Hypoglycemia Clinical Algorithm for Newborns
  • Symptomatic newborns:   - Blood glucose < 40 mg/dL requires lab glucose confirmation.   - Start IV glucose; consider consulting a neonatologist if symptoms persist.   - Symptoms may include irritability, tremors, jitteriness, exaggerated Moro reflex, high-pitched cry, tachypnea, and lethargy.

  • Asymptomatic newborns:   - Monitoring and feeding schedules established; blood glucose should be checked initially and before feeding.

HYPEREMESIS GRAVIDARUM

Definition and Overview

  • Hyperemesis Gravidarum: Distinction between hyperemesis and normal pregnancy-related nausea and vomiting.

  • Nausea and vomiting complicate approximately 70% of pregnancies.

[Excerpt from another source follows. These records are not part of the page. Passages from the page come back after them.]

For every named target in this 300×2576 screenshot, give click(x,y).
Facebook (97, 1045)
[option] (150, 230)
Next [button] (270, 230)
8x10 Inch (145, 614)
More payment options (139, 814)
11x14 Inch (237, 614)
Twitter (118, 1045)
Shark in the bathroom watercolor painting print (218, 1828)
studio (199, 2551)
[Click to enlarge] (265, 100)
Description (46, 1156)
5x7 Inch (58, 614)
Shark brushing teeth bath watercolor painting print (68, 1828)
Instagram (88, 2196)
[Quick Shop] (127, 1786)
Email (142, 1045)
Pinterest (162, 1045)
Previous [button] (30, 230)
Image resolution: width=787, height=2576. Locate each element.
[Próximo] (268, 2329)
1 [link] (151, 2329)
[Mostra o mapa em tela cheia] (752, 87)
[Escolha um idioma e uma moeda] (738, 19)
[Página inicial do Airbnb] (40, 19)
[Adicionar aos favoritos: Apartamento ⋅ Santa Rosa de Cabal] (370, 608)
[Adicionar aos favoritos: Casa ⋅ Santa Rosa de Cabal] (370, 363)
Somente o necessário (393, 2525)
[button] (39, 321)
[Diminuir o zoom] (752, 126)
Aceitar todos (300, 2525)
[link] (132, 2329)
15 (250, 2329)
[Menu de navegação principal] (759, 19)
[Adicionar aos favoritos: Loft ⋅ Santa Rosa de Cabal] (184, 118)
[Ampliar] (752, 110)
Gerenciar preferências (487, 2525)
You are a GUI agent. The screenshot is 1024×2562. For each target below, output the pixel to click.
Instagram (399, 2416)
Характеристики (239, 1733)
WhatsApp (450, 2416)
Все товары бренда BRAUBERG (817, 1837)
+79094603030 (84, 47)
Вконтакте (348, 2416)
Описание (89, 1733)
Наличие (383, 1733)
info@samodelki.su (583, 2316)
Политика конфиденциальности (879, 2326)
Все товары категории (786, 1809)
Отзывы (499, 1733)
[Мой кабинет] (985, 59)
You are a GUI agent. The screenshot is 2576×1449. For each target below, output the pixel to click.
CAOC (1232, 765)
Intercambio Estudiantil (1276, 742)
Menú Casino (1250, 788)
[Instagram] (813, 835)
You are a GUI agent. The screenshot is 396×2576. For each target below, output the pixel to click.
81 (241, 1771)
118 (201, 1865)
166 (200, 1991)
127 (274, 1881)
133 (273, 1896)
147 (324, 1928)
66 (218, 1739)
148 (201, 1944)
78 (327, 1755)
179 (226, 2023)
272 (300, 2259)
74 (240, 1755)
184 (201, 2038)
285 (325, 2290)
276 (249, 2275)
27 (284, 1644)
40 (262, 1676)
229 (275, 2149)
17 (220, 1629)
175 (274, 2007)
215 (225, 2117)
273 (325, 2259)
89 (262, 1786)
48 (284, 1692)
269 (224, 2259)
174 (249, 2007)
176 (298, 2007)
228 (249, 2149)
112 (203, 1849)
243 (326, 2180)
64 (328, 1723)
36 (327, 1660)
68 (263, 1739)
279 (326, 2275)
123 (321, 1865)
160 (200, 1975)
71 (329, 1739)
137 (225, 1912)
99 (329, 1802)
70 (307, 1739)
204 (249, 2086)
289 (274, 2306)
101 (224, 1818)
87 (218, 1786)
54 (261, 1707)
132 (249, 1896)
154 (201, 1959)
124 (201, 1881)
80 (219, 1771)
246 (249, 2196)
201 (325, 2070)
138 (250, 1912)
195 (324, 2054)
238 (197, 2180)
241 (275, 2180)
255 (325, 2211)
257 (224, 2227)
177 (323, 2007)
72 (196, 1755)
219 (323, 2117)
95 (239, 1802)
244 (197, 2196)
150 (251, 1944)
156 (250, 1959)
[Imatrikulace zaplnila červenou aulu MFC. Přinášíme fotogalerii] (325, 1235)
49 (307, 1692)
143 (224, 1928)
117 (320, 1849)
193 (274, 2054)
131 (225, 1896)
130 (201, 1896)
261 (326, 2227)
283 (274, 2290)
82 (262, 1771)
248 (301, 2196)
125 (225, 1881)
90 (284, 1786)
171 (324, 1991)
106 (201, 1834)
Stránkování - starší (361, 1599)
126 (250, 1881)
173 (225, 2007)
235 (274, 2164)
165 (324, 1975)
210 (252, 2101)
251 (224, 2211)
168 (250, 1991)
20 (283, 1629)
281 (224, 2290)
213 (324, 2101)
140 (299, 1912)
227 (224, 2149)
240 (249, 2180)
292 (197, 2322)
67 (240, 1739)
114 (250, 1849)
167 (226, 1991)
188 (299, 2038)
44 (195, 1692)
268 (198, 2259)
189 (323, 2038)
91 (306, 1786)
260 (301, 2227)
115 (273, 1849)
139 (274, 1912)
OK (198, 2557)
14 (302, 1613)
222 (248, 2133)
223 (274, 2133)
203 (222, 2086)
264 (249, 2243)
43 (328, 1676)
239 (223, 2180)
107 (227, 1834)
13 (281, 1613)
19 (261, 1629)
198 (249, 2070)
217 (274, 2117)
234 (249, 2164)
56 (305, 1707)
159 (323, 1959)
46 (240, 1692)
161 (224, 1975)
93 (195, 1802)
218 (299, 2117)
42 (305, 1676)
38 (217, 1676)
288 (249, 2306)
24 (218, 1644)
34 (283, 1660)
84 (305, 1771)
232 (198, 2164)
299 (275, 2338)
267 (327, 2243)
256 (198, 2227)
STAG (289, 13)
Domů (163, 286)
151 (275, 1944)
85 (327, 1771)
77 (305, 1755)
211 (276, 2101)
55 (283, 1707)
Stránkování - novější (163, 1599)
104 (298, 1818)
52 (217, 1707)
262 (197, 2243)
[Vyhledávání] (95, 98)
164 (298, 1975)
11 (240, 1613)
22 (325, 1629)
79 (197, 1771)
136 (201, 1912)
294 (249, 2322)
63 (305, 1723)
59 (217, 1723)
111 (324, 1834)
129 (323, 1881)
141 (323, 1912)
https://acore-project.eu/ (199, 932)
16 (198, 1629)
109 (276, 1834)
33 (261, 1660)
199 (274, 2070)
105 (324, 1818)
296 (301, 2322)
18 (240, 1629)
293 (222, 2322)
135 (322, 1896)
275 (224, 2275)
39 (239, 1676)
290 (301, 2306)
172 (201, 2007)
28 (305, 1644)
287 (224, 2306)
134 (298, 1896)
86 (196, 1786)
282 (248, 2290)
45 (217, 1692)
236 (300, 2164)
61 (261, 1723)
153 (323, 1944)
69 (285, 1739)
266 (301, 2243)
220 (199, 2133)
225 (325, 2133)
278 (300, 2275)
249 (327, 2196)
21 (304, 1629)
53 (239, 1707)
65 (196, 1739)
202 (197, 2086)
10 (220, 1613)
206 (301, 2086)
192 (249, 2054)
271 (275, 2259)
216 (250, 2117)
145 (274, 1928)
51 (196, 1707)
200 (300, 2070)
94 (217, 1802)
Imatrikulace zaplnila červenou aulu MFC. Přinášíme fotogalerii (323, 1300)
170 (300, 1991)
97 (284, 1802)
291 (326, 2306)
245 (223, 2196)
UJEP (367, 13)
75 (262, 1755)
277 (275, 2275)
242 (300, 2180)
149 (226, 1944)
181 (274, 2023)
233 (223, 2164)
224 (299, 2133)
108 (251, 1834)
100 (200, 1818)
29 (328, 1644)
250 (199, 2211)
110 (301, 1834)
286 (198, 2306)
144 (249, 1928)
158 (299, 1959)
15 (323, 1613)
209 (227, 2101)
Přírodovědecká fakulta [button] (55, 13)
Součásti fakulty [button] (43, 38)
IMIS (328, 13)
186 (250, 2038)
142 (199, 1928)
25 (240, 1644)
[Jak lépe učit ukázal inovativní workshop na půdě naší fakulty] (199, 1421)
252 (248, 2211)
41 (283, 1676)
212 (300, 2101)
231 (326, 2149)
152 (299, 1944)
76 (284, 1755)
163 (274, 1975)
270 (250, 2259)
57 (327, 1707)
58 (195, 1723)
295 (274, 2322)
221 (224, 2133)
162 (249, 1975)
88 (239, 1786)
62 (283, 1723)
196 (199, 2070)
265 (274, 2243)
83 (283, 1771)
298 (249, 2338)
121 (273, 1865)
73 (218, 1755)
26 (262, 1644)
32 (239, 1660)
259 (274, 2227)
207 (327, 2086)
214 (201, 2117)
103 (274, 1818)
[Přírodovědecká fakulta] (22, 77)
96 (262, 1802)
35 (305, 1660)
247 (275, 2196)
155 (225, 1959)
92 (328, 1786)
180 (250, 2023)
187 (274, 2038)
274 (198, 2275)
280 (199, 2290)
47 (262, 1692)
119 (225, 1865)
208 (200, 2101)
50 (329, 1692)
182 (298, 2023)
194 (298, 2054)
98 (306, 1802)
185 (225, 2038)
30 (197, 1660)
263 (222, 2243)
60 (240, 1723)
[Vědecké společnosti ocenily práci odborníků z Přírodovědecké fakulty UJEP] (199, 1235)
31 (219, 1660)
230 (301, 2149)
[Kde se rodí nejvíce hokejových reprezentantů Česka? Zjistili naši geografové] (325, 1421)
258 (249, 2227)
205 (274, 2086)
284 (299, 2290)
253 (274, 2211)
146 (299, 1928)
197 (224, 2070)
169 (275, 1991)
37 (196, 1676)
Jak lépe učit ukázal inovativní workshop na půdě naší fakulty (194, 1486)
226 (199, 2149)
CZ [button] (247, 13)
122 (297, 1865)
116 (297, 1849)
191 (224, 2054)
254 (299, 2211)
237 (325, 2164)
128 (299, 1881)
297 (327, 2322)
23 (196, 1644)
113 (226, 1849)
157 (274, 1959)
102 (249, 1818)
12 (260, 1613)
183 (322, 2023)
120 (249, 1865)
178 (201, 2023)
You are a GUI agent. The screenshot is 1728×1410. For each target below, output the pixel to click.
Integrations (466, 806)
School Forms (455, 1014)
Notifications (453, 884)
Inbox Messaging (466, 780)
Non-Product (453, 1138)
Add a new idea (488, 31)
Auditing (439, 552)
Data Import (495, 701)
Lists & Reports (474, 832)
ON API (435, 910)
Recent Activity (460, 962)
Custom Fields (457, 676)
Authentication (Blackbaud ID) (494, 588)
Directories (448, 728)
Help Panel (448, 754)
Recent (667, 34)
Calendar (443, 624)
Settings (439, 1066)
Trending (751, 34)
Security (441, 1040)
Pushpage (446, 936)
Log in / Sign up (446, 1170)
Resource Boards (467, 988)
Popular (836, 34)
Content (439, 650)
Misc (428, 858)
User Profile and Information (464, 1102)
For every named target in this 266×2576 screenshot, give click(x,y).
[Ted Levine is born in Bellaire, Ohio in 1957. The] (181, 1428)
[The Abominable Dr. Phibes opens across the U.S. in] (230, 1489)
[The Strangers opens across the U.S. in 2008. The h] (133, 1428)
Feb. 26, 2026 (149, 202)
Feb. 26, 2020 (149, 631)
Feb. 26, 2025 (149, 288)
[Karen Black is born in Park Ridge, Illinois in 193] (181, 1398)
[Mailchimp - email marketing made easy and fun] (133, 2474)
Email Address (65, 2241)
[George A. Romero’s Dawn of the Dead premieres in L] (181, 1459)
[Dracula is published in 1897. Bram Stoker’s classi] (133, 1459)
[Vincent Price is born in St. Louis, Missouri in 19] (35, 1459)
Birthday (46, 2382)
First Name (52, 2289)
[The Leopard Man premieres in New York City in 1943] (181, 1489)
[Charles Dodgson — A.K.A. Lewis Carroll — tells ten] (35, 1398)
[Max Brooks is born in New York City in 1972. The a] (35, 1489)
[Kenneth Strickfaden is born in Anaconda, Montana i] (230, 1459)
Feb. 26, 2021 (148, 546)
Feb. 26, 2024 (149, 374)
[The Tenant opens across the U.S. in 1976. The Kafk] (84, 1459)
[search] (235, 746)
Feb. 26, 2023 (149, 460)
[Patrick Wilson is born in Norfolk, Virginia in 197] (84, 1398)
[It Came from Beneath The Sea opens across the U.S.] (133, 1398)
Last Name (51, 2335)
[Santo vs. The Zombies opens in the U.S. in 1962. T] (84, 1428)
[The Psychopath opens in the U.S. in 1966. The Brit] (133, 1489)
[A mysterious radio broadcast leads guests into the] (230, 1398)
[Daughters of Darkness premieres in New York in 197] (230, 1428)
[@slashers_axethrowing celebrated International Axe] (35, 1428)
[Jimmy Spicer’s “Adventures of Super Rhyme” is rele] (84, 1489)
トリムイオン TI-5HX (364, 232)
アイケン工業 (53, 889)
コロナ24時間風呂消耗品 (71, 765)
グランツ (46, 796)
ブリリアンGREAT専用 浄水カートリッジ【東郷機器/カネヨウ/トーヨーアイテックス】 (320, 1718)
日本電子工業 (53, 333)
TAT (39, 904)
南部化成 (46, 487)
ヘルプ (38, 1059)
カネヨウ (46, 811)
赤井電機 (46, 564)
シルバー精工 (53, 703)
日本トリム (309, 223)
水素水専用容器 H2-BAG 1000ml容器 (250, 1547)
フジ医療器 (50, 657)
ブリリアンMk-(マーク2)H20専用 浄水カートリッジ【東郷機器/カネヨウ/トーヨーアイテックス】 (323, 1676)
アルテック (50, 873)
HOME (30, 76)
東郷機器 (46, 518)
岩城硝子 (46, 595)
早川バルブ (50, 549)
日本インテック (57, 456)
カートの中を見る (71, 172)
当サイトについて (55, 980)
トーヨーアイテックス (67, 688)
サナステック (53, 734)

  • Normal nausea typically begins around 4-8 weeks and resolves by 20 weeks gestation.

Diagnosis Criteria

  • Nausea and vomiting are classified as hyperemesis when they:   - Cause significant weight loss.   - Lead to nutritional deficiencies.   - Result in ketonuria.   - Cause electrolyte imbalances and metabolic alkalosis, such as:     - Hypokalemia (low potassium).     - Hyponatremia (low sodium).     - Hypochloremia (low chloride).

Treatment and Management

  • Women unable to maintain oral hydration may require IV hydration.

  • Clinical manifestations to watch for include:   - Dry mucous membranes.   - Low blood pressure.   - High heart rate.   - Poor skin turgor.

  • Hyperemesis may persist throughout the entirety of pregnancy.

  • Medication options:   - Initial treatments include Pyridoxine (Vitamin B6) either alone or in combination with doxylamine.